Wenn auf dem Weg zwischen dem Ich, das etwas kann, und dem Handwerk, das gekonnt wird, etwas verloren geht, so war es nicht viel wert. Inneres spricht, sobald es etwas zu sagen
hat,
immer Äußerung; nun sprechen sie beide voneinander.
Ernst Bloch1
Dr. Birgit Möckel
Der Spaziergänger
Durch die Figur zum autonomen Bild
Zu den Arbeiten von Holger Herrmann
„Während ich arbeite (...) bin ich mehr Aktion als ein reflektierender Mensch“2 , erläutert Holger Herrmann den Entstehungsprozess seiner Arbeiten. Unabhängig davon, ob dieses temperamentvolle künstlerische Schaffen in ein figuratives Werk mündet oder sich als abstraktes Bild äußert, immer entwickeln sich die Linien und Farbstrukturen aus einem spontanen Handlungsablauf.
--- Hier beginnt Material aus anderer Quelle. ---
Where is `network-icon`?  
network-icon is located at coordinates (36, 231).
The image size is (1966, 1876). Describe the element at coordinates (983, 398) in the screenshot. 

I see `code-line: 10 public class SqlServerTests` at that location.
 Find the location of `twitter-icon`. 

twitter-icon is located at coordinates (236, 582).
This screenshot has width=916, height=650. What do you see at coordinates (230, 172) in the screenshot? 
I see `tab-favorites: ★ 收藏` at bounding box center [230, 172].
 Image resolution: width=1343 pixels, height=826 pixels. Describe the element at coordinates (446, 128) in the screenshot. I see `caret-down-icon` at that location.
Selbst die beständig wiederkehrende Darstellung der menschlichen Figur folgt nur am Rande rationalem Kalkül. So paradox es zunächst klingen mag, gerade diese kontinuierliche Befragung des menschlichen Körpers als Motiv, auf das er immer neu zurückkommt, erlaubt es Holger Herrmann, rein intuitive, sinnliche Empfindungen mit einer mehr oder weniger abstrahierenden, abbildenden Bildsprache zu vereinen.
Der Umriss einer Gestalt setzt dem Künstler lediglich äußere Grenzen. Das vorgegebene Thema diszipliniert den Strich und setzt doch gleichzeitig Energien frei, wie es solchermaßen nur eine vollständig verinnerlichte Form erlaubt, die – von der Konzentration auf das bestens bekannte Motiv befreit – eine neue, von der Figur losgelöste Sicht auf die Linien und die sie umschließenden Flächen und Zwischenräume als abstrakte Bildfindungen eröffnet. So folgt die Bewegung beim Malen oder Zeichnen völlig autonom plötzlich aufscheinenden Spuren. Flächen und Linien fordern den Dialog, verunklären oder verdecken einander, verknüpfen oder vermehren sich und öffnen neue Fragen. Etliches wird verworfen, zerstört, manches neu zusammen gesetzt und überarbeitet bis das authentische Werk nach einem langen Weg seine Existenzberechtigung gefunden hat, um letztendlich als Teil einer kleineren oder größeren Serie eine von vielen möglichen Antworten zu sein, die in ihren Schichten weitere, produktive Zweifel birgt.